» Set task: Pull out the lines from the one containing "Switch to the 二级代理商 tab" through the last line, both ends included, and copy them word for word. Leave the pictures out of your answer.

» Items:
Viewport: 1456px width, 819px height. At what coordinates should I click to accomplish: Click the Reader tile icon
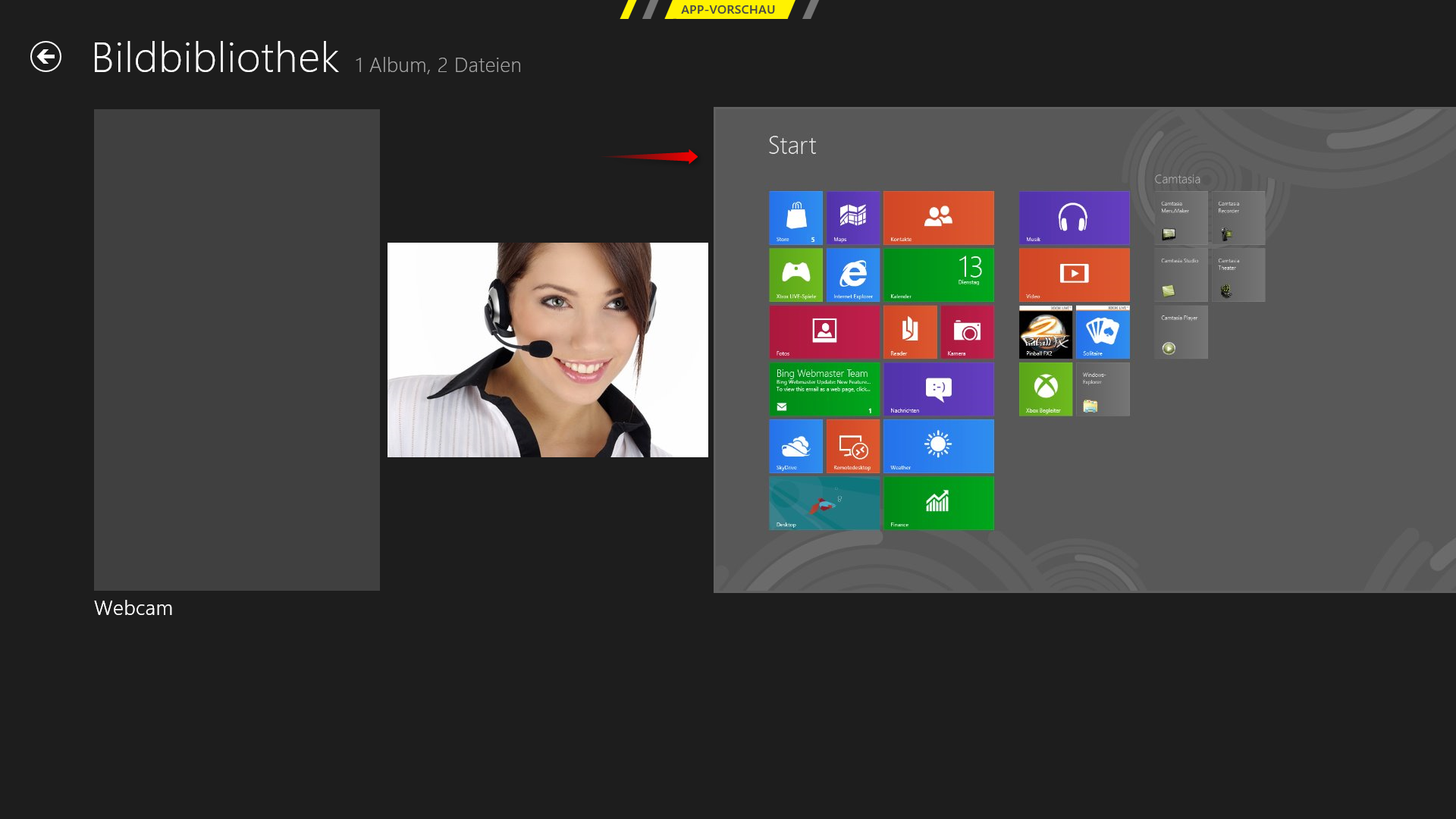tap(910, 331)
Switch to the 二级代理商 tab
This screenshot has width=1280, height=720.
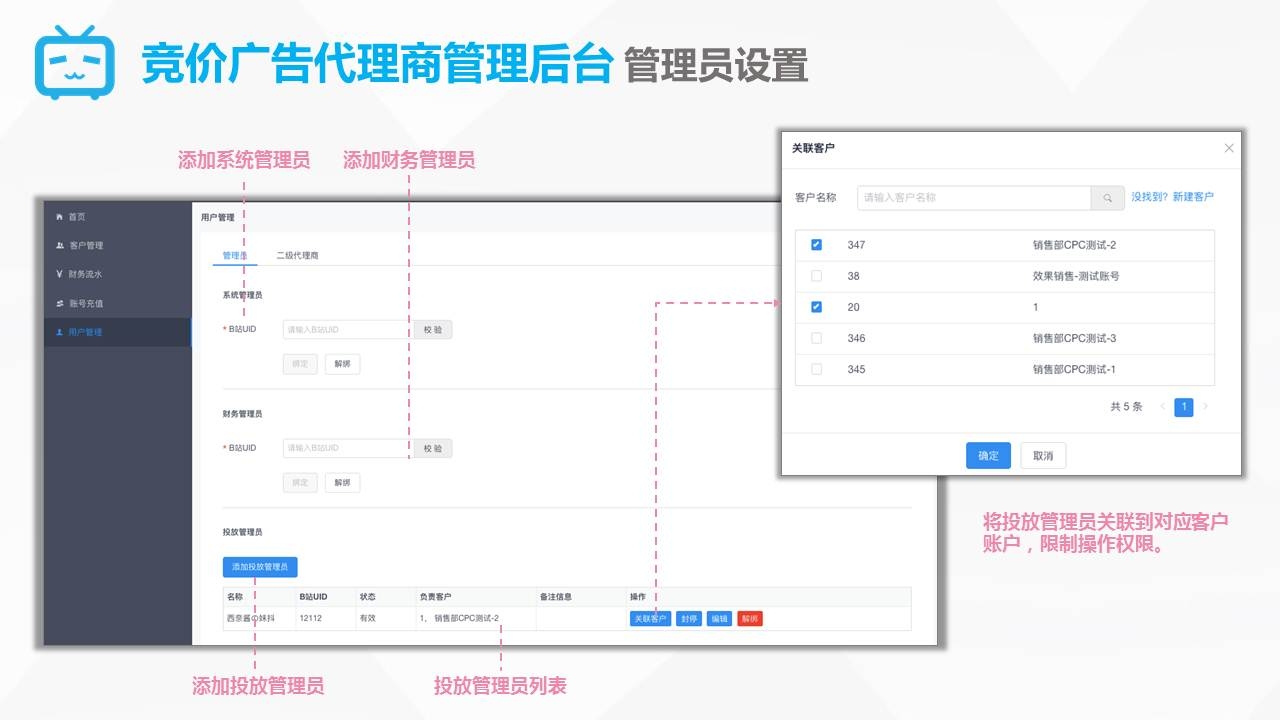tap(297, 256)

» Worked solution:
Switch to the 二级代理商 tab
This screenshot has width=1280, height=720.
tap(297, 256)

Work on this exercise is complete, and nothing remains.